What may be possible is Programmable Logic managed how Silego do it - see
http://www.silego.com/products/greenpak3.html
They have the blocks hard-coded, Counters, Shift registers etc, and the Programmable part is in the connections between the elements, done on a simple schematic entry. This slashes the 'config fuse' count.
It comes down to how many config-bits make silicon sense, but even for configurable peripherals with let's say 4 longs to manage all the interconnect & options, it can be useful to have software wizard like tools to generate the bits, and give a resulting report of what the user actually has.
That allows both way to pgm : Someone can use assembler to build up the longs, if they really want to, or they may prefer to use the form/wizard to define what they want, and have the tools create a config binary bitset.
The real estate around the pin pads is probably "cheaper" than that in the cog area. Is there a way to work out roughly the available area (transistors/flops) that might be on offer?
Sounds a lot like what I suggested in the smart pins mega-thread. (page 2 post #34 and #39) A key thing to include is the state of the adjacent pins. This will allow 2+ pins to be ganged to support functions that don't fit in a single "smart pin".

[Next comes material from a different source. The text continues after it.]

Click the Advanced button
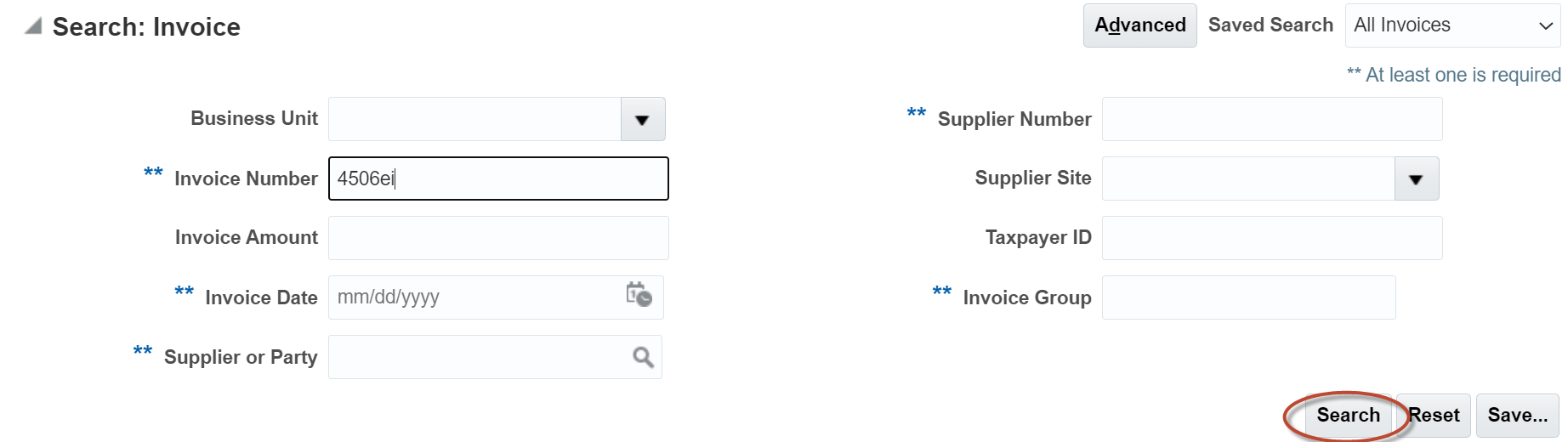 tap(1139, 26)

To simplify configuration, how about if SPIN/ASM have built in macros to configure common use cases? I.e. NCO, PWM, logic modes, shift register modes, etc. The novice could then throw in a "CONFIGPIN NCO" macro followed by the frequency, while more sophisticated users could upload the raw config bits for maximum functionality. The big cost I see is configuration overhead. (and the area/power it consumes)
Marty
Sounds good, but to make it flexible perhaps better to use a simple include syntax for those macros. to allow updates/fixes to CONFIG_NCO.MAC,and the provided macro files can include help descriptions.
Actually my dream chip would be an ARM core or 2 and a small FPGA surrounding the ARM and IO section. There are some very high end products aimed at this space already Zync from Xilinx, Atmel has some hard./soft core ARMs inside an FPGA.
But there really is a hole in the low end, take a CPU core or more, and add about 2K programmable gate (this was state of the art around 1990), so it should not be that big in terms of die area. With that you could do the serial/deserial stuff with various encode/decode features. Attach a digital PLL and it could handle most serial protocols out there.
There are actually some public domain designs for such a thing, that are part of various masters/PHD thesis out there even including programming tools. I know I've done the research. Frankly on the tool side I'd be happy with programming the LUTs and connections by hand (kind of like assembly language for hardware, and I have experience as we used some early Xilinx parts before there were place and route tools).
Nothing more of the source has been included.